Louise was diagnosed as having Gender Identity Disorder, a psychiatric condition in which a person believes they were born in the wrong gender.

The Equality Tribunal found that Louise Hannon was discriminated against by her employer on the basis of gender and disability, and awarded her €35,422.71 plus interest from her former employer.

The Finné documentary is a deeply compassionate work, painting a very vivid portrait of Louise Hannon, not as a freak or a pervert, or as an aberration, but rather as a very ordinary person. I don’t mean that as an insult. We are all ordinary. That’s what makes us extraordinary. Scenes from Louise’s life are re-enacted beautifully, with Peadar MacDonnacha playing Louise as a boy and Seán Mistéal plays Louise in later life. Both actors do fine and sensitive work in honouring their subject.

I re-read Neil Gaiman’s The Sandman fantasy series recently, specifically the sequence A Game of You. In it, the protagonist, Barbie, herself struggling to break free from being the living embodiment of an infantilised ideal of womanhood, relies upon the support of her closest friend, a pre-operative trans-woman named Wanda. If you’re not familiar with the story, I would urge you to read it.

At a crucial point in Gaiman’s narrative, Barbie’s friends resort to witchcraft to rescue a comatose Barbie from her dreams. To do so, they use menstrual blood to call down the power of the moon (I said it was a fantasy series.). Wanda is excluded from the ritual because, she is told bluntly, she is a man.

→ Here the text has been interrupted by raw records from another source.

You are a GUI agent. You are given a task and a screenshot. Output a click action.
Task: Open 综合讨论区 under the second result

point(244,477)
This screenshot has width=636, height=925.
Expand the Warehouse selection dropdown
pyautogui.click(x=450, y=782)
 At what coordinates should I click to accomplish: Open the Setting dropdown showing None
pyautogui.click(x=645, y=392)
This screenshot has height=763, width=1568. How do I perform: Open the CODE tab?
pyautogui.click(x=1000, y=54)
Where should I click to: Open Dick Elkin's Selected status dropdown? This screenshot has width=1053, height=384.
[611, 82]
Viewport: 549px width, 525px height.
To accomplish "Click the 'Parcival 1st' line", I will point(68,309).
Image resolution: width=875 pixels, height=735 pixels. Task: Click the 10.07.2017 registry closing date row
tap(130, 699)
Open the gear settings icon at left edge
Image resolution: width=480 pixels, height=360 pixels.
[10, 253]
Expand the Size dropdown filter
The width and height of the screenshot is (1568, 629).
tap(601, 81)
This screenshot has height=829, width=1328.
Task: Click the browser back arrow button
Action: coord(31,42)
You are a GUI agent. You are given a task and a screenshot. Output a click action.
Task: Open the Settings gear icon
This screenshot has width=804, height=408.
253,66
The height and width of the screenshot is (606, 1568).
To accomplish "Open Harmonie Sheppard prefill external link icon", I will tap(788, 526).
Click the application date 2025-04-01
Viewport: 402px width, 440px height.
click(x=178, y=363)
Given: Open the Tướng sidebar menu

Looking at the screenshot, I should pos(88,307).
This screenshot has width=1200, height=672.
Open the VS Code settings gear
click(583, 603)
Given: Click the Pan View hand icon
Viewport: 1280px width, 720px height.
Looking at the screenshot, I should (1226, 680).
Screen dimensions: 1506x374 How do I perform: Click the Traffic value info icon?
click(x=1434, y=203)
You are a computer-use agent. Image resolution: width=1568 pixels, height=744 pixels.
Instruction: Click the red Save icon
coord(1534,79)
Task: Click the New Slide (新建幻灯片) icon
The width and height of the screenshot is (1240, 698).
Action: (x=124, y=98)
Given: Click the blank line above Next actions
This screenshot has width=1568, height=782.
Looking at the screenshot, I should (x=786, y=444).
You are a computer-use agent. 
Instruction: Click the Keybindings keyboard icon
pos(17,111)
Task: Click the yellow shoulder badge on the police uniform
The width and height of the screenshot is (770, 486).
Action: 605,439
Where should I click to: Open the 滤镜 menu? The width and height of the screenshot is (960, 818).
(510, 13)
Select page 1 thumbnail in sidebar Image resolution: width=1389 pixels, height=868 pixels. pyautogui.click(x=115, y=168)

Wanda tells George, a horrible, dead creature and a voice of orthodoxy, that she is not a man.

“Listen, I’ve had electrolysis. I’m taking hormones. All that’s left is just a little lump of flesh, but all that doesn’t matter. Inside I’m a woman.”

George tells Wanda that even if she had the operation, it wouldn’t matter, as “it’s chromosomes as much as anything” and “gender isn’t something you can pick and choose as far as gods are concerned.”

Wanda replies angrily that she knows what and who she is, and she specifies precisely where the gods can put their opinions.   

I won’t spoil the book, except to say that it’s a sad and ultimately very kind story, and even in the worst crisis, Wanda’s decency and heroism are never in doubt.

We live in a time of great societal change. Some people, some of them friends of mine, find the very concept of fictional characters like Wanda, and the existence of real people like Louise, to be deeply offensive. Some people, not all of them TERFs, (Trans-Exclusionary Radical Feminists), are at best baffled and at worst disgusted that people who were born one gender can claim to be another. I will never, so long as I live, understand their unkindness.

I am not a woman, and thus it is hardly in my gift to declare one way or another who is or is not a woman. I think, though, in the end, everything comes down to imagination.

In the end, we are who we think we are. Who else could we be?

In the end, we are all just stories.

In the end, only kindness matters.

Finné: Louise Hannon airs 9.30pm, Wednesday 10 October on TG4, and is repeated at midnight on Monday 15 October, also on TG4. The programme will be available on the TG4 Player.